** Opening DATA PROVIDED block **

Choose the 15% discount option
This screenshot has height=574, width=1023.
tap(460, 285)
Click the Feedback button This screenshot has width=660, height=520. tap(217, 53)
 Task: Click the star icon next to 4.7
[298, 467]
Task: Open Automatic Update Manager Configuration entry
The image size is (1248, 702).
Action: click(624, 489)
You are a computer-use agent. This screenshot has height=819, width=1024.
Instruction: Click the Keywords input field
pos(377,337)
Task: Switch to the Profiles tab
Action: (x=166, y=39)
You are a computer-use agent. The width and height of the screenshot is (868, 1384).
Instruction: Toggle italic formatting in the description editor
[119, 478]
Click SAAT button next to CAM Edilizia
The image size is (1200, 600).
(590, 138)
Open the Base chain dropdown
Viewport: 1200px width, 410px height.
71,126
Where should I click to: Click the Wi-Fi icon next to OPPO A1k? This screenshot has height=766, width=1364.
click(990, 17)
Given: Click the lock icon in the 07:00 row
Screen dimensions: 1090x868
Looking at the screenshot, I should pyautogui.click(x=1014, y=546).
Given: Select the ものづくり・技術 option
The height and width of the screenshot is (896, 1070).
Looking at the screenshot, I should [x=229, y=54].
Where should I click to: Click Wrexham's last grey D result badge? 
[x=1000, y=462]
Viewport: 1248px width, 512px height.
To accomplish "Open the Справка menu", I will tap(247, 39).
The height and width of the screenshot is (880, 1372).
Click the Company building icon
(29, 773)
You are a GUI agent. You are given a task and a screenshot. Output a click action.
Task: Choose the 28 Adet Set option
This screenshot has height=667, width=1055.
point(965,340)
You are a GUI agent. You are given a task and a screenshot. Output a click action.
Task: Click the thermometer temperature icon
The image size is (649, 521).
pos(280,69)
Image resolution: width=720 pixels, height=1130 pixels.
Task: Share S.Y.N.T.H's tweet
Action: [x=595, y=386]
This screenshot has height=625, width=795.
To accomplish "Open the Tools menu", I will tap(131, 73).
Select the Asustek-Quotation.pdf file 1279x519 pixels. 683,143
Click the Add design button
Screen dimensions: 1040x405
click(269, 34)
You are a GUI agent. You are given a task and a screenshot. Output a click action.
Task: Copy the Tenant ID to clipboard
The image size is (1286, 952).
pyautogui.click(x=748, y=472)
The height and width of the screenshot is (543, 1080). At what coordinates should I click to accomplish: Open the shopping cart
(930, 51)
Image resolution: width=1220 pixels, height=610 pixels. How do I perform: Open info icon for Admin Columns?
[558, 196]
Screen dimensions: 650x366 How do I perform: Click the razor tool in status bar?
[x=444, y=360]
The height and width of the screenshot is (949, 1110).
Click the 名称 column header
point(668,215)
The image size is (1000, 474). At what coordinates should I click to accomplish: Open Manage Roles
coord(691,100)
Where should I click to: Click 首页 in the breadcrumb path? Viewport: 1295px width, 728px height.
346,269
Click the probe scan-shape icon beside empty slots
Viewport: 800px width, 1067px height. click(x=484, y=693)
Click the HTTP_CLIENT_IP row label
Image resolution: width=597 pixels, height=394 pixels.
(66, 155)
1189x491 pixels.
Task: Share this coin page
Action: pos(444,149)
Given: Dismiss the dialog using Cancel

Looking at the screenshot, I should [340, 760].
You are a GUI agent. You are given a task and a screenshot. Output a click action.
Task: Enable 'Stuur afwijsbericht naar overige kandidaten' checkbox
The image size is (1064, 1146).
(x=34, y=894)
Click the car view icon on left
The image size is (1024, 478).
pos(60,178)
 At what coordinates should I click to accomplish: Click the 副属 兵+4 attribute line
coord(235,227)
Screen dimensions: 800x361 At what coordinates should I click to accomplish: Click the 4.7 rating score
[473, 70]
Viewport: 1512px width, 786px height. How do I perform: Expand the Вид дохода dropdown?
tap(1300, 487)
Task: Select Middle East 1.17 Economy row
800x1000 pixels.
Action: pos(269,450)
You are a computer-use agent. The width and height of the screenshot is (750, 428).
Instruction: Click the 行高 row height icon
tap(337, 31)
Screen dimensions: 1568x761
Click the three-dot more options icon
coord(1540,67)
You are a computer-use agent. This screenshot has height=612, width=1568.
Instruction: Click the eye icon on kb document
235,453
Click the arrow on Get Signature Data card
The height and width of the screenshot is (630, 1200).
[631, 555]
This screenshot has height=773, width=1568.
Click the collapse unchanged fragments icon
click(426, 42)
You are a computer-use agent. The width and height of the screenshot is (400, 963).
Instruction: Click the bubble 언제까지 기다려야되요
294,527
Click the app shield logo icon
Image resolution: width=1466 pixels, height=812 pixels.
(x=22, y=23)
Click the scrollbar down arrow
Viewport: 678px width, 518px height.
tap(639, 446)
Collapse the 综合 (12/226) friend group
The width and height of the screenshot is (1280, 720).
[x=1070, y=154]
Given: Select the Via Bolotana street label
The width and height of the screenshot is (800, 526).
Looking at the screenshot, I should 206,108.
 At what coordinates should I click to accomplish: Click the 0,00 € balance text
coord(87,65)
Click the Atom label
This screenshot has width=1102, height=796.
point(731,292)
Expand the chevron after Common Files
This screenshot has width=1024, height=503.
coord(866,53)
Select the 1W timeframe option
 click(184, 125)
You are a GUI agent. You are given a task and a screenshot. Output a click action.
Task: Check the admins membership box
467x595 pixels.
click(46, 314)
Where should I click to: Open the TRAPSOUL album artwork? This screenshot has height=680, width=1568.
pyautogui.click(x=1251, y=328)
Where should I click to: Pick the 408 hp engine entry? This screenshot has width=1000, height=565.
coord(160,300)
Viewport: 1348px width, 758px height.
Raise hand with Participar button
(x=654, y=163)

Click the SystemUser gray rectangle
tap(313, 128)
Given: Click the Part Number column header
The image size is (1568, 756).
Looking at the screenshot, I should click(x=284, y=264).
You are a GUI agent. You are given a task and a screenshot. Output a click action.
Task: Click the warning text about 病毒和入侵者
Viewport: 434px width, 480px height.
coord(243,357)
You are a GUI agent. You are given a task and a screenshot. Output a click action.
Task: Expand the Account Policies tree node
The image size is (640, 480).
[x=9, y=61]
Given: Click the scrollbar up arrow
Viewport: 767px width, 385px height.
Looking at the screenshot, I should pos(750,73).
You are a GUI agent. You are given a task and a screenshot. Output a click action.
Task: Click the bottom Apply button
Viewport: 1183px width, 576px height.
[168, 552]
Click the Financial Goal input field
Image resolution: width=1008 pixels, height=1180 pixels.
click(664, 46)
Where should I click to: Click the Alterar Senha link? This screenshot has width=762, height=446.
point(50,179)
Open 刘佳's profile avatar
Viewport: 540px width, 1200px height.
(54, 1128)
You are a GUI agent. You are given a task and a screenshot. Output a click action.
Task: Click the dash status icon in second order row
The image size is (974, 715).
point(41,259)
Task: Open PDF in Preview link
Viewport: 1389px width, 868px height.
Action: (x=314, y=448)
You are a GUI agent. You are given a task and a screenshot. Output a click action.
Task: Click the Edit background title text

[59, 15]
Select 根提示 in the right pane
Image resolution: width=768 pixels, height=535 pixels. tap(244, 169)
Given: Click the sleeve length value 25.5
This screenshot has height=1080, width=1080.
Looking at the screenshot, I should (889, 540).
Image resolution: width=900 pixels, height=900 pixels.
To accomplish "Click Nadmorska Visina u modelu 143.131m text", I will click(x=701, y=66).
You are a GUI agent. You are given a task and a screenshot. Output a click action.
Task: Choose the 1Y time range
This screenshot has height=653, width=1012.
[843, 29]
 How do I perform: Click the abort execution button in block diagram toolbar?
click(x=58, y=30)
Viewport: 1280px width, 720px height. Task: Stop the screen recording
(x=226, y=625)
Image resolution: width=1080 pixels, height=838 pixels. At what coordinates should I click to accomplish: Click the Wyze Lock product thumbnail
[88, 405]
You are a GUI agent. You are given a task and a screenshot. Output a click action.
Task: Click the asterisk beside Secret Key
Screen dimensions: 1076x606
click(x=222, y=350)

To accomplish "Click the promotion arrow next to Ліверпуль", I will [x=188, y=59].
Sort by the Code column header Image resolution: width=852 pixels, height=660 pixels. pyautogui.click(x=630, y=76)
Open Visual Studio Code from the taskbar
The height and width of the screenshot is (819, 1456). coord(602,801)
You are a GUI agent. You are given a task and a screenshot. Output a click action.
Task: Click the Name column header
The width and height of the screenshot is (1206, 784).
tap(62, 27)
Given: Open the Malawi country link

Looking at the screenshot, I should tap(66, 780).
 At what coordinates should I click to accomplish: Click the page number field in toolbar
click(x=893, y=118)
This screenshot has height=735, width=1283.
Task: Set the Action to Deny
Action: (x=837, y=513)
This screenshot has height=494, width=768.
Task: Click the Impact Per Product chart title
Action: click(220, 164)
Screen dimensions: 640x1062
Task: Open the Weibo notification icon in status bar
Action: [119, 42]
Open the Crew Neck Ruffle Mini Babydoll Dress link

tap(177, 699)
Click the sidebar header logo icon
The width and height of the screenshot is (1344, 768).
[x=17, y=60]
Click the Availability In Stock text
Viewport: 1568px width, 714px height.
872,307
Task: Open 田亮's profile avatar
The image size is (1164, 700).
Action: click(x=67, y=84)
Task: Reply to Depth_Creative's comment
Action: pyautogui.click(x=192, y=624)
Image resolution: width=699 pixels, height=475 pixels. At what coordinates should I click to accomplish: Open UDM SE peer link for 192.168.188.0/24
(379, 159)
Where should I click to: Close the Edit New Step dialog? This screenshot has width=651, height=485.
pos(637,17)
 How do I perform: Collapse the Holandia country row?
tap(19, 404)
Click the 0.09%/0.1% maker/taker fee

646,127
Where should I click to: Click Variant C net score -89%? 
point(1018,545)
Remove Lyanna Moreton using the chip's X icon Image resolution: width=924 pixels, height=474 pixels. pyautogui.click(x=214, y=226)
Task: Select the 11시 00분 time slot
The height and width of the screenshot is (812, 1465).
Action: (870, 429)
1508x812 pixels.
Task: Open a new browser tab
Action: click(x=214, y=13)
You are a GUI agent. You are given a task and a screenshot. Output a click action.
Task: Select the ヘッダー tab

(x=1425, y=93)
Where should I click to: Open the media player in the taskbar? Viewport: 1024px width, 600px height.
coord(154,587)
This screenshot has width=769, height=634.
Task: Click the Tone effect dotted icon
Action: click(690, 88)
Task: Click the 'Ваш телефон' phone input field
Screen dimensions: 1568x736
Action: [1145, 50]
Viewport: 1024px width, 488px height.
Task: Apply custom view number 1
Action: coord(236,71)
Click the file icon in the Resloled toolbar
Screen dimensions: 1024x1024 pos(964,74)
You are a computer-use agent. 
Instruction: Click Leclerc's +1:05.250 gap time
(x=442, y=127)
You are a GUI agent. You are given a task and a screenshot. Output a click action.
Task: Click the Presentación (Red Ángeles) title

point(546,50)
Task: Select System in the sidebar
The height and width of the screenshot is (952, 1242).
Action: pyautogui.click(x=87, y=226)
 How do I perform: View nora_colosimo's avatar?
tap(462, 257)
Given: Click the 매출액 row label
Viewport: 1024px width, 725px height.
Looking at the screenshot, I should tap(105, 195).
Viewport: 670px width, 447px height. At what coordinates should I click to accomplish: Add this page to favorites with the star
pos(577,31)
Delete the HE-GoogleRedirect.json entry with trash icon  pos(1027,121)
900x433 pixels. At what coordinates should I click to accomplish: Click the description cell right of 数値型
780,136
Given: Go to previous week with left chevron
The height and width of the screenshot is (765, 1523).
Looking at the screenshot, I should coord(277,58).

** Closing DATA PROVIDED block **

• [EXERCISE AIM] Among the entries above, which lines include "left"? List them all.

• [WORKED SOLUTION]
Click the car view icon on left
Given: Go to previous week with left chevron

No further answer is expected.